╭──
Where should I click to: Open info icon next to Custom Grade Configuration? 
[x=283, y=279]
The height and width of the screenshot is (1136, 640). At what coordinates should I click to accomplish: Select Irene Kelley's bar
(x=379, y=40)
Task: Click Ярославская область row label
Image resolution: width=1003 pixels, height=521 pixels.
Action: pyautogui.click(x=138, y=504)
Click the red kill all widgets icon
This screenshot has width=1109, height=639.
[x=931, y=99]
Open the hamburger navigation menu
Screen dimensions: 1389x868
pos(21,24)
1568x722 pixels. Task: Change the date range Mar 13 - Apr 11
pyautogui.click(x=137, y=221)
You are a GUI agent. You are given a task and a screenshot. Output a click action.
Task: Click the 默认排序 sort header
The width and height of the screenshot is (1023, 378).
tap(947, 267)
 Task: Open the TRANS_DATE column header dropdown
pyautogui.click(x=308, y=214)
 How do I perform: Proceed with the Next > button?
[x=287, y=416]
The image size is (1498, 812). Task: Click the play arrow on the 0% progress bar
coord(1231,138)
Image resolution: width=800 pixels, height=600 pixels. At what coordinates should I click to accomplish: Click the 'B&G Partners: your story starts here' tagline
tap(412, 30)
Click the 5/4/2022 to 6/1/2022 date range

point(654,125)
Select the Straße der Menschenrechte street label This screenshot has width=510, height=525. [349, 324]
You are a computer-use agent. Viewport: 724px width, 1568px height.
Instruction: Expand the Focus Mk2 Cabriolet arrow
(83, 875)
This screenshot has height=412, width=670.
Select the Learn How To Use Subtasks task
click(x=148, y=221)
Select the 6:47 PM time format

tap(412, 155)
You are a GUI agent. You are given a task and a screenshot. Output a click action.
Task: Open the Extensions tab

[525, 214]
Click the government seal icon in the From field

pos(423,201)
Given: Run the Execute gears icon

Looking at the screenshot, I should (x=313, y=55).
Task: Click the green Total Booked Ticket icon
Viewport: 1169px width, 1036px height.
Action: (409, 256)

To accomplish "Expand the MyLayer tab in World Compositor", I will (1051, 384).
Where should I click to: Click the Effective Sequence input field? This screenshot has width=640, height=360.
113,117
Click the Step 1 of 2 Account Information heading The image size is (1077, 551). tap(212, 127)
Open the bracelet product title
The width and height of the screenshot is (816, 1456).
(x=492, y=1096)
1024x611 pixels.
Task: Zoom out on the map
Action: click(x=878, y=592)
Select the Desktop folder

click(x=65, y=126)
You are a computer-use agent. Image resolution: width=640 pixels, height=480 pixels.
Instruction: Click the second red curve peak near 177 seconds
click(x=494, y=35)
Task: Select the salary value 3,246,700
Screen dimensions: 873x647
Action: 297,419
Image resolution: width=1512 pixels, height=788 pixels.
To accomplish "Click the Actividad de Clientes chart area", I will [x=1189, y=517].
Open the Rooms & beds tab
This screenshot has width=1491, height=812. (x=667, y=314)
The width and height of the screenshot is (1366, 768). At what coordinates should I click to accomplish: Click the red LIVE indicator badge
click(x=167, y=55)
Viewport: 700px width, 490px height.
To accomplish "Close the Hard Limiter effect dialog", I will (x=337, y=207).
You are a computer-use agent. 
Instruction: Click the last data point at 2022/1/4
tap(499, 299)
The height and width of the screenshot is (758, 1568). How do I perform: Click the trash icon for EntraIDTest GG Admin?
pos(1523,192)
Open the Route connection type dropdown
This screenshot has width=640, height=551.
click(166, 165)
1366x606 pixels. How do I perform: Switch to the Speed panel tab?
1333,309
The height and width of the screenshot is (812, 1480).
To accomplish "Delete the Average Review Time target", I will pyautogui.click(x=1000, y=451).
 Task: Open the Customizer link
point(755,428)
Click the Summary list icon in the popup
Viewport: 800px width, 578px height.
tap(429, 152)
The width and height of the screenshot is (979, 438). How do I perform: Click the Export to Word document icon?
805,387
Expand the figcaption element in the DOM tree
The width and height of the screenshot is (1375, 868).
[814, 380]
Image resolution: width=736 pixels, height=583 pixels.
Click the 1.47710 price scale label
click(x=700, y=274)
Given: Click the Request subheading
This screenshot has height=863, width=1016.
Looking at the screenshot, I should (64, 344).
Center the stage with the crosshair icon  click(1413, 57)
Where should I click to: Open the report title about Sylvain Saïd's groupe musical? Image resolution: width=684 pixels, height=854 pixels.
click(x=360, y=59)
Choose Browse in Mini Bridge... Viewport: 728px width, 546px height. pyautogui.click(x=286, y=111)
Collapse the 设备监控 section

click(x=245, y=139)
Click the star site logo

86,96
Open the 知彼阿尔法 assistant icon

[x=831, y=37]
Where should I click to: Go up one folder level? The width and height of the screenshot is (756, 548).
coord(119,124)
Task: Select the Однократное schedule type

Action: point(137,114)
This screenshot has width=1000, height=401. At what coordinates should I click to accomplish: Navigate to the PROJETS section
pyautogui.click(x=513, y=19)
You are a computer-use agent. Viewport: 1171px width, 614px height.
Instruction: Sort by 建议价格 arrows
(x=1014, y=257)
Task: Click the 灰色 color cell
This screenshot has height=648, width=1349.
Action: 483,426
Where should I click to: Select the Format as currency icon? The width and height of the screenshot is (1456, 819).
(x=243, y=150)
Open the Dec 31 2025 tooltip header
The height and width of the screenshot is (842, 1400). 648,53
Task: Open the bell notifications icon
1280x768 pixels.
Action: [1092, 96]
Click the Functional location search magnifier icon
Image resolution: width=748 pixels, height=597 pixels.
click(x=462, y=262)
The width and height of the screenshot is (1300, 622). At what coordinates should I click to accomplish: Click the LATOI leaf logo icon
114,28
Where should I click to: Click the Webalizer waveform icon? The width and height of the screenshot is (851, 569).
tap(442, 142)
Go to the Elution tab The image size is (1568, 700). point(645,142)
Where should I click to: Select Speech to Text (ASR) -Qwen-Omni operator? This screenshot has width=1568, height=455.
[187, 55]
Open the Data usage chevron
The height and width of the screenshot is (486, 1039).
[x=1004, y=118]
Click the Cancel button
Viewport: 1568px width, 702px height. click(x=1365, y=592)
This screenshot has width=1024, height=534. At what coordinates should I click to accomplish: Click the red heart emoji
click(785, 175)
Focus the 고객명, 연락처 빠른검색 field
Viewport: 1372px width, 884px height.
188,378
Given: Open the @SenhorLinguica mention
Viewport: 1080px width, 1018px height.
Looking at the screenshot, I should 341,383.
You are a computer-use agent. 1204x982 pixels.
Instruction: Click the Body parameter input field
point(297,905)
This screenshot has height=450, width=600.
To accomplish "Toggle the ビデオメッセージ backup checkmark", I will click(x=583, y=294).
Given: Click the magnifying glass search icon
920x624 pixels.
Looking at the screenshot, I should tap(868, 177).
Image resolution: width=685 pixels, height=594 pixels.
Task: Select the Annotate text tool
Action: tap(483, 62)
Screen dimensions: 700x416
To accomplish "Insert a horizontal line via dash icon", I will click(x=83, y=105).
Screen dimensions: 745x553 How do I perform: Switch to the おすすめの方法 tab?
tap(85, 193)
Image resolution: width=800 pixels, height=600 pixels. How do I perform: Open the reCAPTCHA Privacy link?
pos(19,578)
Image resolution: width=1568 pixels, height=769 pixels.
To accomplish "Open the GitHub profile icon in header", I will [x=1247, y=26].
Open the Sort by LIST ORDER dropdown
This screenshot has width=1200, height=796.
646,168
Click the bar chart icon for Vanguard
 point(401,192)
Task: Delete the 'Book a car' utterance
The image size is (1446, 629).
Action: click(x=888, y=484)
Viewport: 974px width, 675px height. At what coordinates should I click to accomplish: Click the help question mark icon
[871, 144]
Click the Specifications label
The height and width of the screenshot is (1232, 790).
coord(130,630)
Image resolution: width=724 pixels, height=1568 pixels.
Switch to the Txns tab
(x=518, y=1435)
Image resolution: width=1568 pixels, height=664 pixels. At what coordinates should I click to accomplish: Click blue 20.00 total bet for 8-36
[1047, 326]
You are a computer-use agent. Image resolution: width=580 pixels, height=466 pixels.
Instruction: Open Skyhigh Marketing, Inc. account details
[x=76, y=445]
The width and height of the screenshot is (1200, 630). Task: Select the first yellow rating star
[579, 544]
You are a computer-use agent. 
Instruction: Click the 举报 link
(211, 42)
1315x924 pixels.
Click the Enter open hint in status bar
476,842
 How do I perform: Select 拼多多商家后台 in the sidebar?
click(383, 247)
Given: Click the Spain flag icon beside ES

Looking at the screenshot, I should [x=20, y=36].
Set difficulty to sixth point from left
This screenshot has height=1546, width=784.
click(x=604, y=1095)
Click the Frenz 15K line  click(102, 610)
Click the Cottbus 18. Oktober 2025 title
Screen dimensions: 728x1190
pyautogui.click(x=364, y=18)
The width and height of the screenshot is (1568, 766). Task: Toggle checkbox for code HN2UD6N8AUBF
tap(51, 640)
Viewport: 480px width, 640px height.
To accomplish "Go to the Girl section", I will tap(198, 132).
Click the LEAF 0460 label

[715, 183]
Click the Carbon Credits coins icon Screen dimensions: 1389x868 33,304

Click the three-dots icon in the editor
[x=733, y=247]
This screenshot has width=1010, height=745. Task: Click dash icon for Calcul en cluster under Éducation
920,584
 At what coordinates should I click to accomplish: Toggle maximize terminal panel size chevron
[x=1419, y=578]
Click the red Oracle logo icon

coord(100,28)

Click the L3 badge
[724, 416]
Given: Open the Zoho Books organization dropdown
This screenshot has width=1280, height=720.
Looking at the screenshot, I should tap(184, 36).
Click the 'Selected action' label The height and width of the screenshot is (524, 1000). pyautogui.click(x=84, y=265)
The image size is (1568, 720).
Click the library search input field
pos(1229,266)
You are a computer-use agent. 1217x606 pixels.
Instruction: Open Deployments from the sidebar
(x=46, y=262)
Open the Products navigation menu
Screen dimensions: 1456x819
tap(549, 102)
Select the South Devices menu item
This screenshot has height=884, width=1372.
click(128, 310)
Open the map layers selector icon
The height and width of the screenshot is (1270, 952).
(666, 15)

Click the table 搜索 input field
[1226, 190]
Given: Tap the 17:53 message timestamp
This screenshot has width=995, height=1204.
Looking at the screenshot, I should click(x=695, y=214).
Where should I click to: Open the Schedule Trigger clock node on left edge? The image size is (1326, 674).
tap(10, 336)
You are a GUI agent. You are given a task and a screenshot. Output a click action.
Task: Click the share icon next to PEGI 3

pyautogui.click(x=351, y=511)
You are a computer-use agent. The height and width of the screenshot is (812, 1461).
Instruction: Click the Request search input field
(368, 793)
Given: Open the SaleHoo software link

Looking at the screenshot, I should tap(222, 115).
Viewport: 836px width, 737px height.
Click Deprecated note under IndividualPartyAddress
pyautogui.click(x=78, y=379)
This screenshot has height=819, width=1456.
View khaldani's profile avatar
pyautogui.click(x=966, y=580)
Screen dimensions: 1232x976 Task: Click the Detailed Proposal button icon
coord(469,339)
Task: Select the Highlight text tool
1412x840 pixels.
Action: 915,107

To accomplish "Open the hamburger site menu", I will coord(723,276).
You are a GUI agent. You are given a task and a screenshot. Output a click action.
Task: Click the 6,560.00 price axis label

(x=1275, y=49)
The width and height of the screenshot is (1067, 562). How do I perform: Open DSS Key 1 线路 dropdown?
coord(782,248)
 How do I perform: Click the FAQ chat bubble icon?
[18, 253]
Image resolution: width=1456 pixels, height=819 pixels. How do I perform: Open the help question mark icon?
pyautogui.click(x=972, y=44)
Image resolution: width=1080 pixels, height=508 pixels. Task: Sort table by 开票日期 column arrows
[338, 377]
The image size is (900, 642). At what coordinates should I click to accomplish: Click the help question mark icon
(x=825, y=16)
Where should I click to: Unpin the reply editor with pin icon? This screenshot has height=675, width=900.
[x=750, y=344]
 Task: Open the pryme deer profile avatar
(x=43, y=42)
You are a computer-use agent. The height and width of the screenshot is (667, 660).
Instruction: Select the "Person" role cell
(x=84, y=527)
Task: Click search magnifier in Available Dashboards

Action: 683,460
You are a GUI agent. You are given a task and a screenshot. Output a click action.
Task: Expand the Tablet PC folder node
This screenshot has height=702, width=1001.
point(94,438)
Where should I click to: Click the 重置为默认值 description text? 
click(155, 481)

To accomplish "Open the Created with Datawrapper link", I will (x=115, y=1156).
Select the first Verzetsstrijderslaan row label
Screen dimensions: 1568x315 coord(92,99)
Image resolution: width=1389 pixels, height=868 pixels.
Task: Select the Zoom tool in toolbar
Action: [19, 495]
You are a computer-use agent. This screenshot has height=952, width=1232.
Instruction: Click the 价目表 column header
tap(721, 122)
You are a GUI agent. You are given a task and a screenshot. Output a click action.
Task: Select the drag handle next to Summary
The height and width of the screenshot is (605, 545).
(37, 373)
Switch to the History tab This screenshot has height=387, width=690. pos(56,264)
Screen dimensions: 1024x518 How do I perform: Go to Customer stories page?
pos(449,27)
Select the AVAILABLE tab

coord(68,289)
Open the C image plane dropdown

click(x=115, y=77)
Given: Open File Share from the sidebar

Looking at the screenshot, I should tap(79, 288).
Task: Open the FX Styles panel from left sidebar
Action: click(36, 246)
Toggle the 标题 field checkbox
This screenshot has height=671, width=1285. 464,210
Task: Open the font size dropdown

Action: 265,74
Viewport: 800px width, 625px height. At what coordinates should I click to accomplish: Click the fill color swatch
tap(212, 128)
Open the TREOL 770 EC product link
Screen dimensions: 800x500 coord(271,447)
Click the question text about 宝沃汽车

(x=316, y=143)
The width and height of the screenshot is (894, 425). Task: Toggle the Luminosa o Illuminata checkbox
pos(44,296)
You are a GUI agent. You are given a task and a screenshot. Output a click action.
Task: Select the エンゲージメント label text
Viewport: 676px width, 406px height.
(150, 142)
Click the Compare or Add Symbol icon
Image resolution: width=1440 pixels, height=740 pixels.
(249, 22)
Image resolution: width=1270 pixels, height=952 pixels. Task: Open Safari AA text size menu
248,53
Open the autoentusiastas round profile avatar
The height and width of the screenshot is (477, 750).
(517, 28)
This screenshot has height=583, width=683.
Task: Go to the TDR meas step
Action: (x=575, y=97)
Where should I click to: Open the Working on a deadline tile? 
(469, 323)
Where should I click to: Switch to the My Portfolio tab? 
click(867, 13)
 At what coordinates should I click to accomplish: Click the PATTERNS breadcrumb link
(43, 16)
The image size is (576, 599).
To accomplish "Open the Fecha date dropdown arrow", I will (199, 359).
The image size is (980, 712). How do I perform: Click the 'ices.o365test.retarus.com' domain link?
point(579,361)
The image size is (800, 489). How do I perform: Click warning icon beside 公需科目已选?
╰──
* [EXERCISE PROMPT]
Rewrite the stretch of the records from the line containing "The image size is (1568, 720)." through the line containing "click(128, 310)" as a Markdown table with the columns Row and Line, one numbered row per line and blank lines skipped.

* [RESPONSE]
| Row | Line |
|---|---|
| 1 | The image size is (1568, 720). |
| 2 | Click the library search input field |
| 3 | pos(1229,266) |
| 4 | You are a computer-use agent. 1217x606 pixels. |
| 5 | Instruction: Open Deployments from the sidebar |
| 6 | (x=46, y=262) |
| 7 | Open the Products navigation menu |
| 8 | Screen dimensions: 1456x819 |
| 9 | tap(549, 102) |
| 10 | Select the South Devices menu item |
| 11 | This screenshot has height=884, width=1372. |
| 12 | click(128, 310) |